Make an exact copy of the records below, excluding images.

**INPUT MATERIAL**.
○ ○ ○ ○ ○ ○ ○

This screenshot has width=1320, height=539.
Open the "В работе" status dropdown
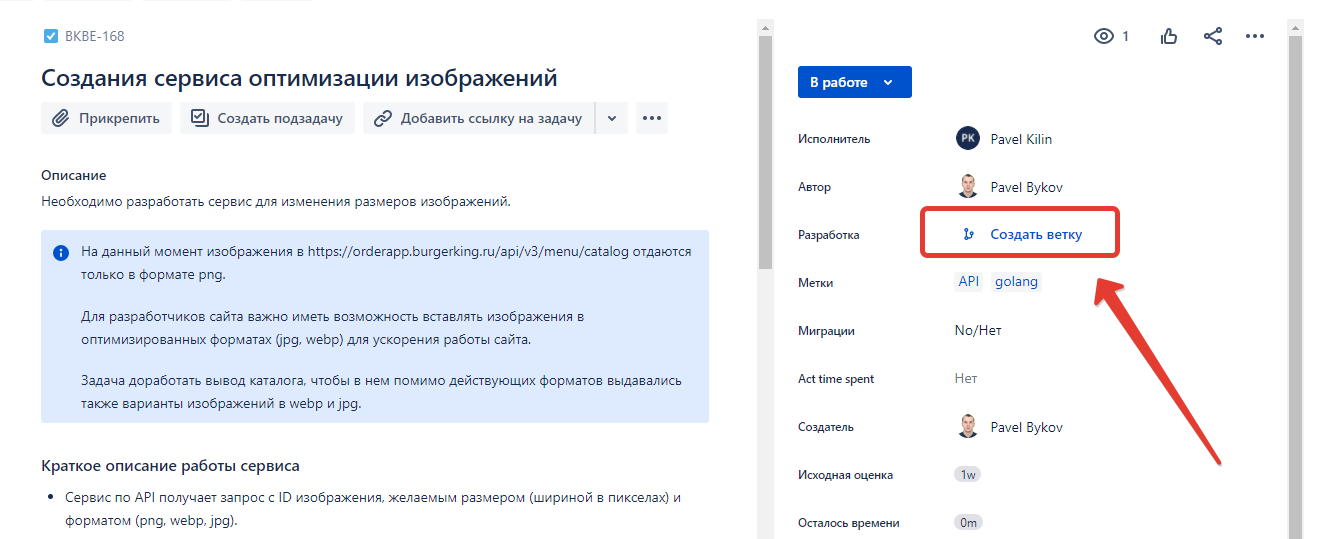[x=854, y=83]
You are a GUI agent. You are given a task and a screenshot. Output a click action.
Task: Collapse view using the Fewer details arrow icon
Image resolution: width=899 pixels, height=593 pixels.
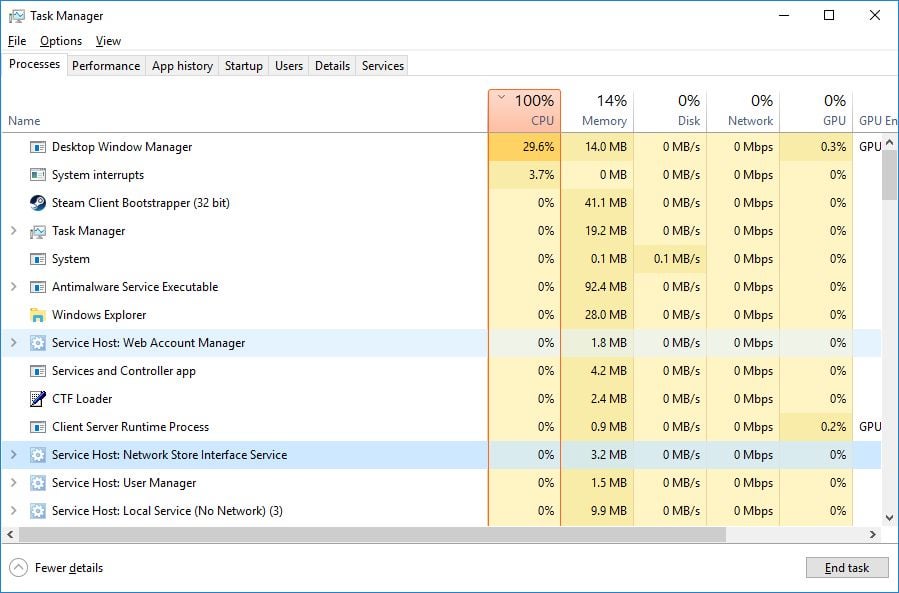(18, 568)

○ ○ ○ ○ ○ ○ ○

**EXERCISE RESPONSE**.
This screenshot has width=1320, height=539.
Open the "В работе" status dropdown
[x=854, y=83]
You are a GUI agent. You are given a task and a screenshot. Output a click action.
Task: Collapse view using the Fewer details arrow icon
Image resolution: width=899 pixels, height=593 pixels.
(18, 568)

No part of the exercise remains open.